Copy, word for word, the lines of the listing below from the line with "Open the EUL/FDUSD trading pair card" up to and including the line with "Given: Click the". Drop the pictures.

Data supplied:
+ + + +

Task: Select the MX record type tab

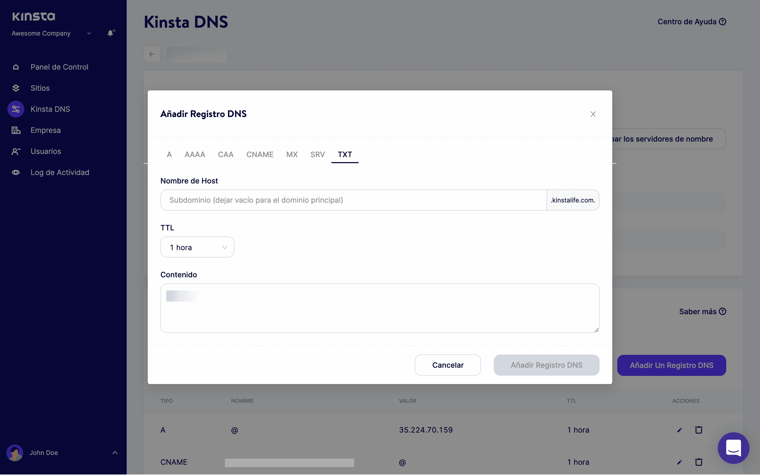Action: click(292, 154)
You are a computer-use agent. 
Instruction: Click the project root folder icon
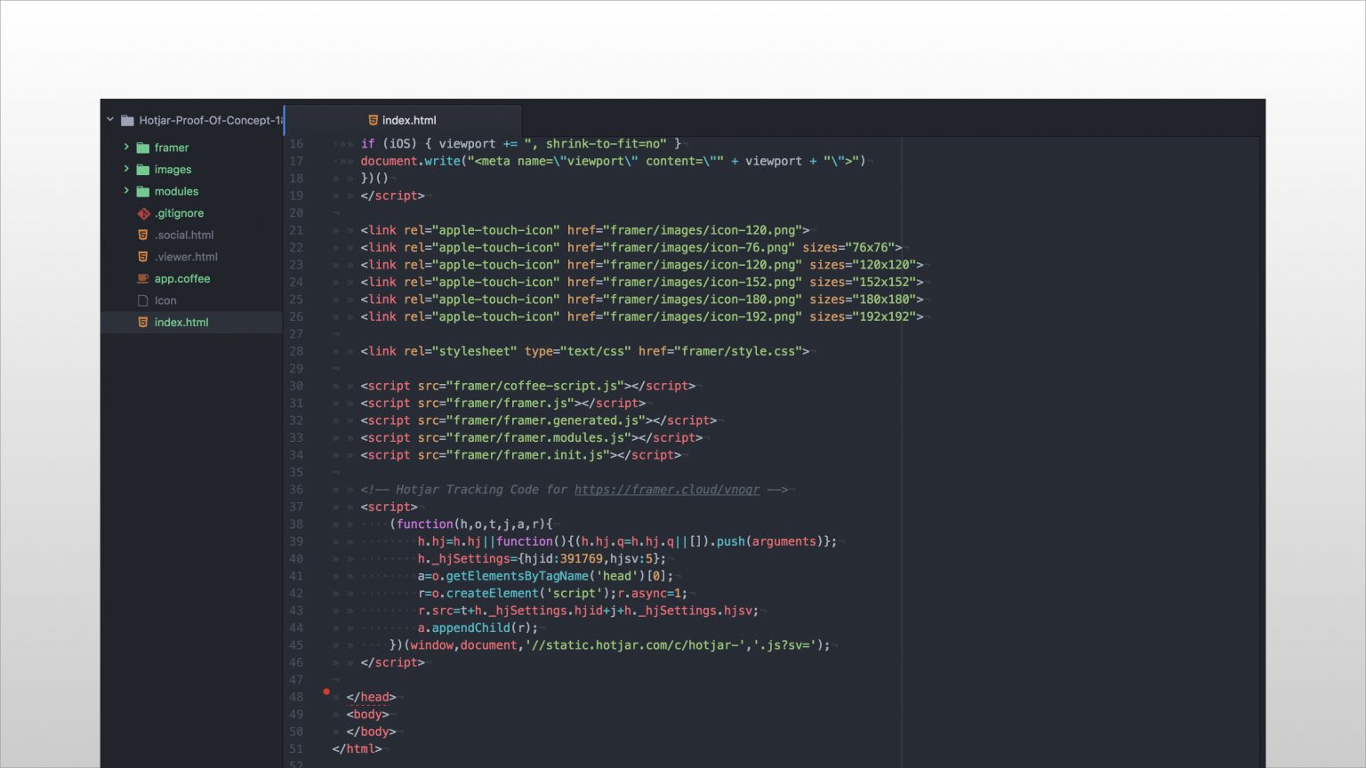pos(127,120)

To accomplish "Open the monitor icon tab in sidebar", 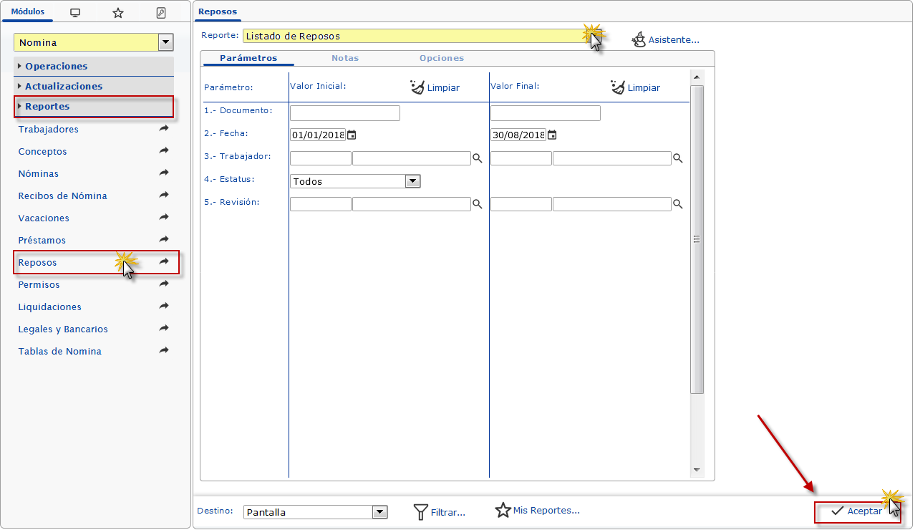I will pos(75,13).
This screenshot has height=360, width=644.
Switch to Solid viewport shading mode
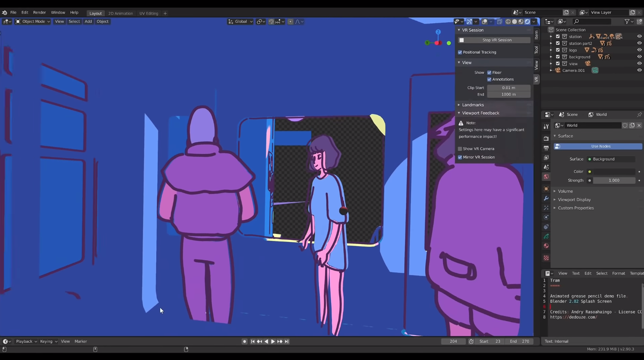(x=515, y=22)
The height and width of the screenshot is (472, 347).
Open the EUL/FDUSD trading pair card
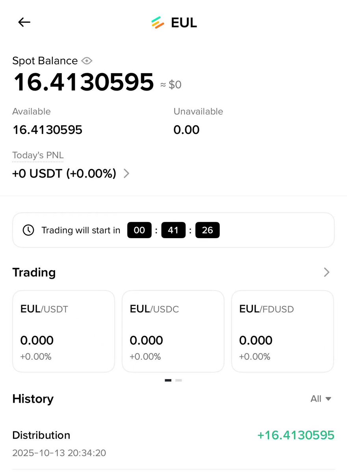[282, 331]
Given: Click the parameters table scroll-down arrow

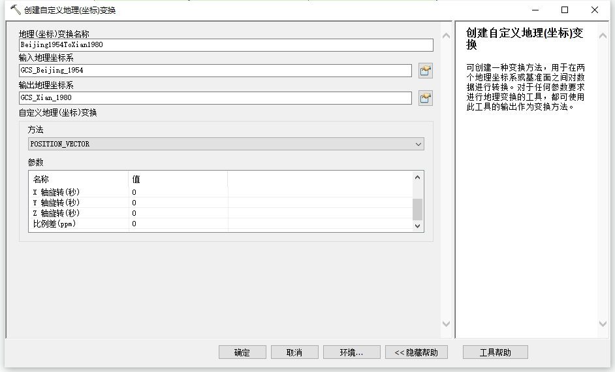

+ + + +

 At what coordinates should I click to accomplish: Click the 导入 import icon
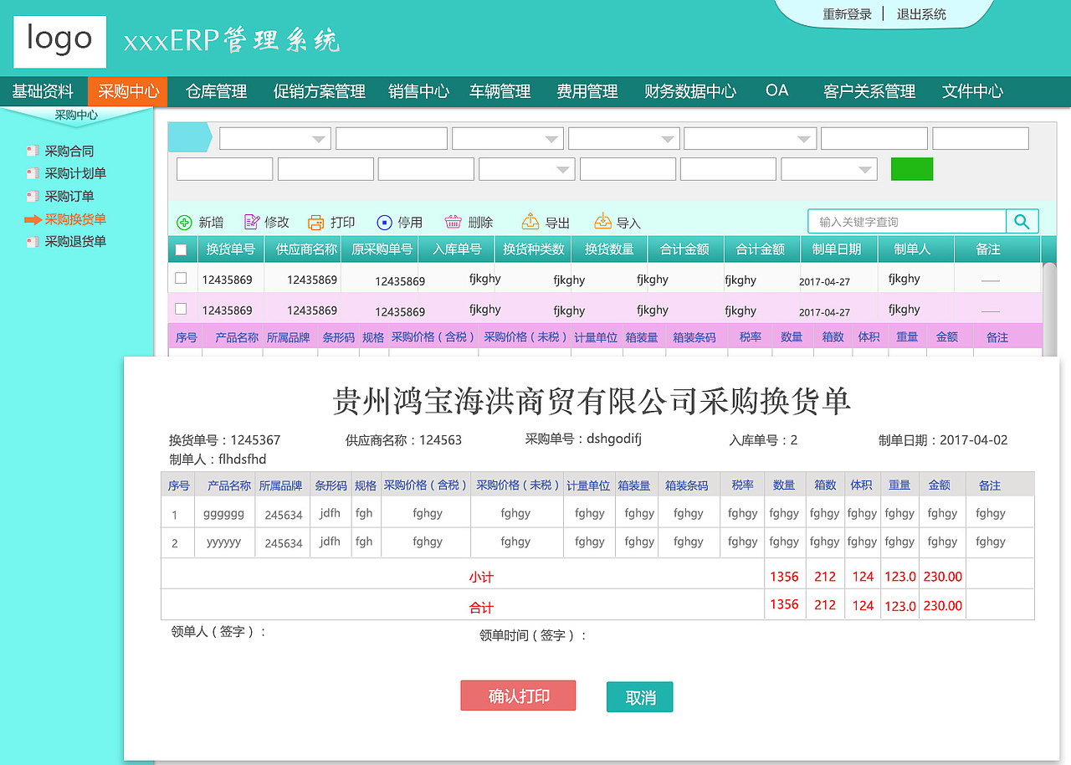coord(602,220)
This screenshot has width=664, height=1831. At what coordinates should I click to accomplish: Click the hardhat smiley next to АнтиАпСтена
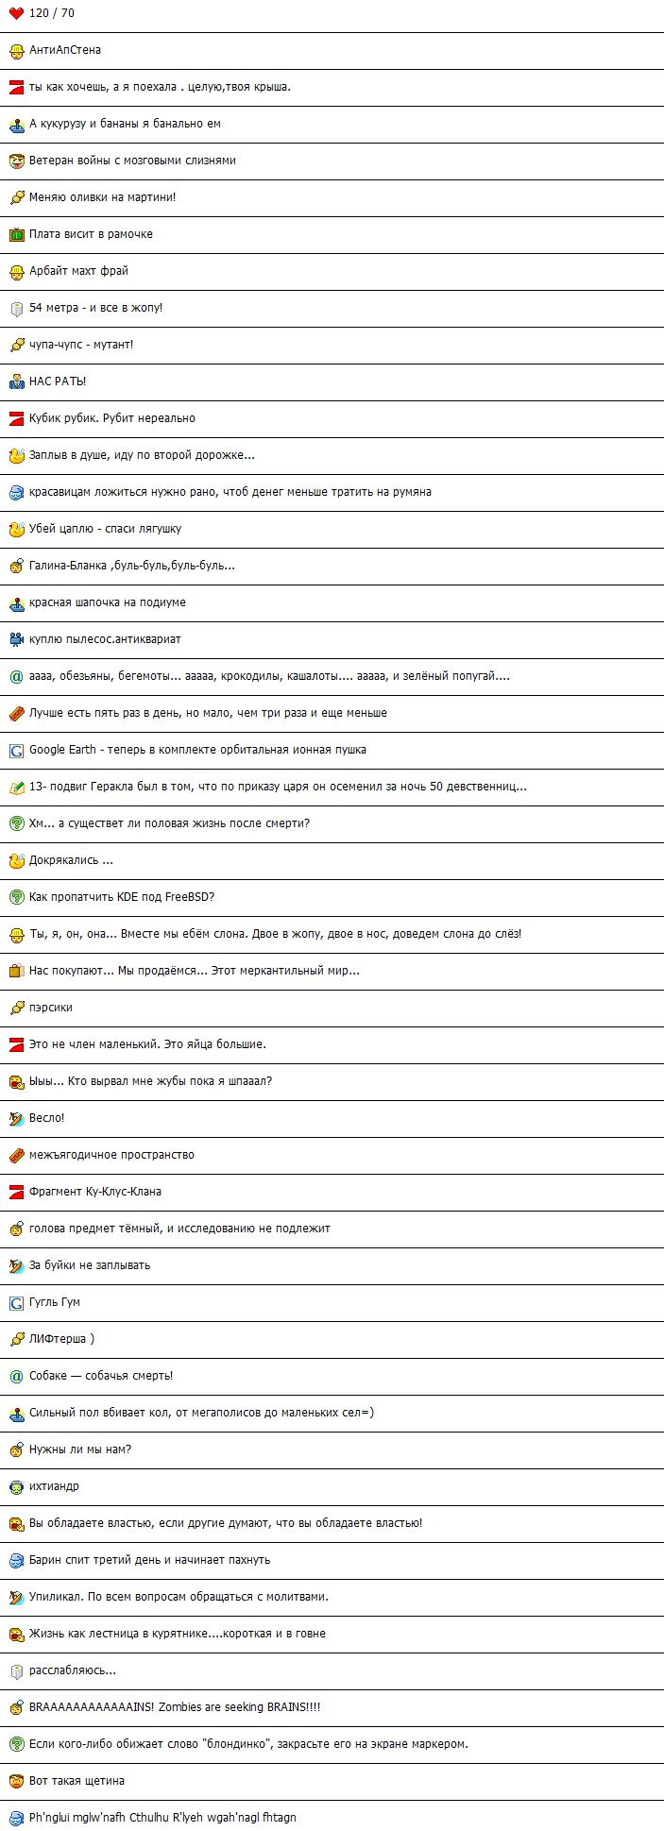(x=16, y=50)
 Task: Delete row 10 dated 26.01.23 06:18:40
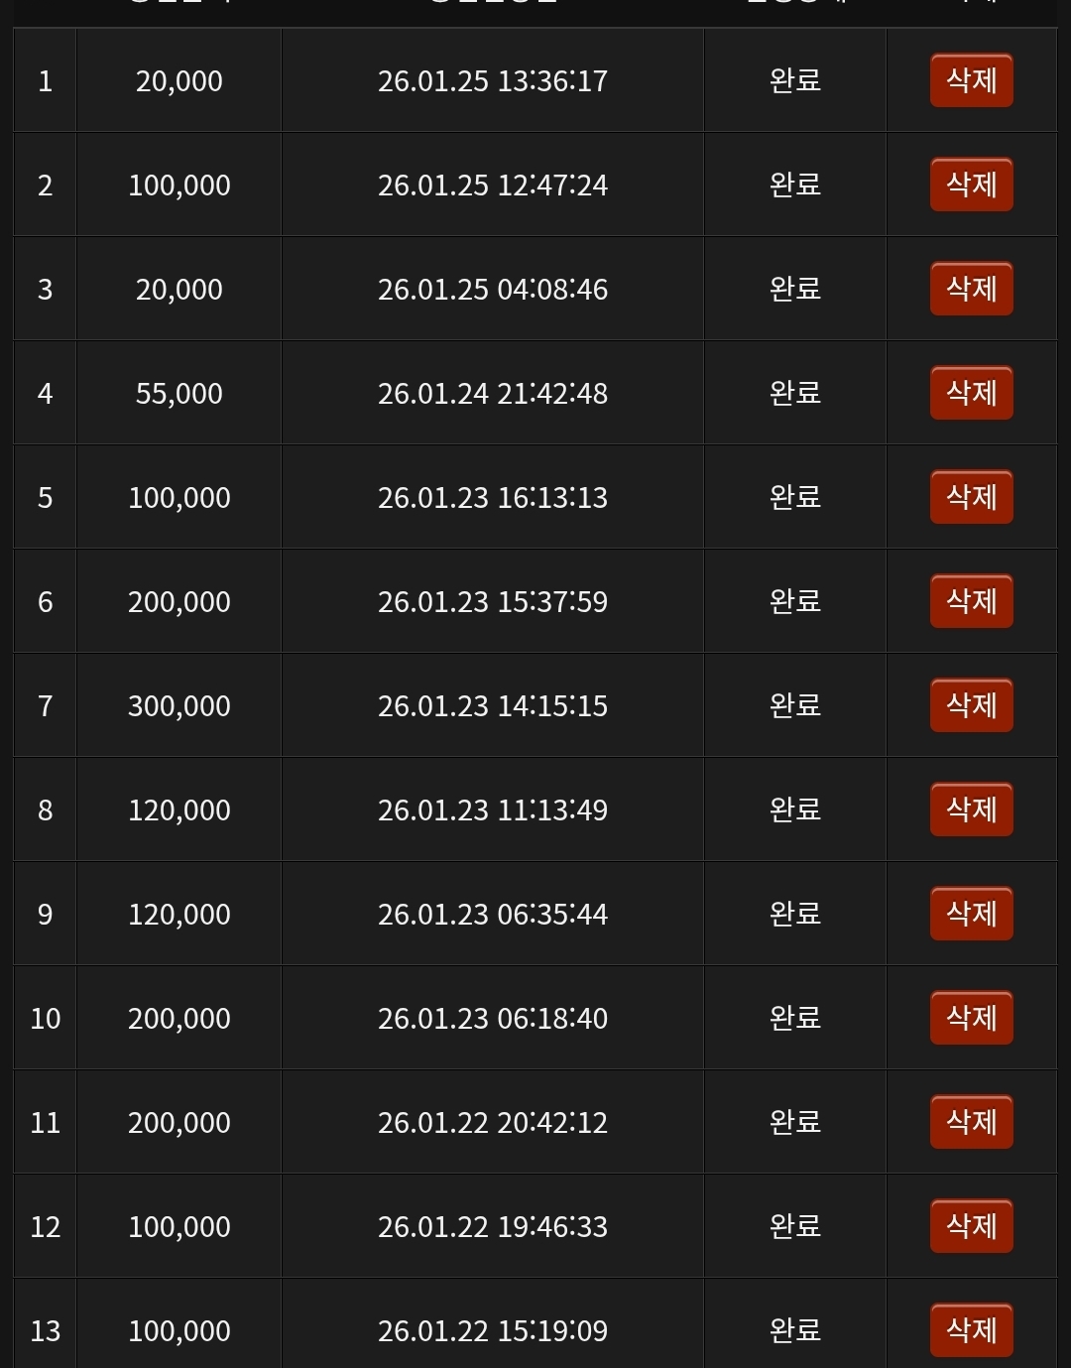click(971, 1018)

+ + + +

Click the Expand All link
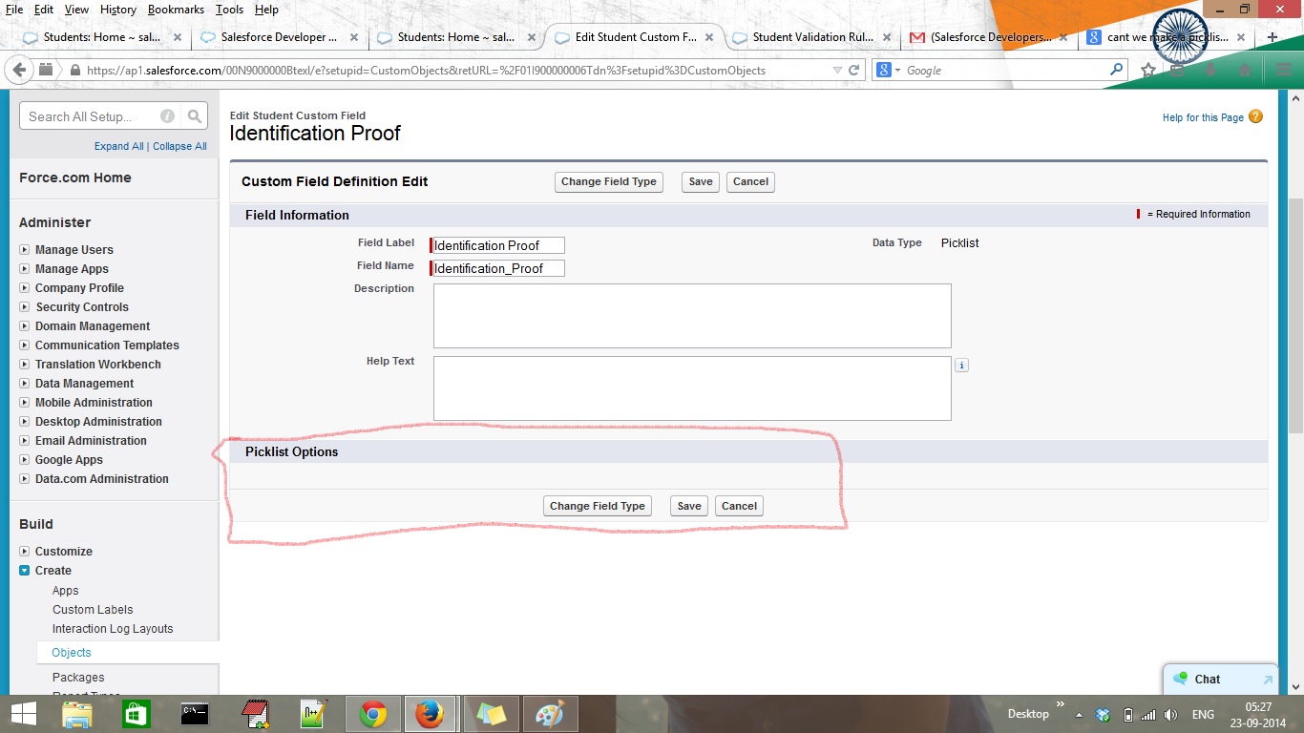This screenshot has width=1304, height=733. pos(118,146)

+ + + +

Solution:
Open the EUL/FDUSD trading pair card
[282, 331]
Given: Click the parameters table scroll-down arrow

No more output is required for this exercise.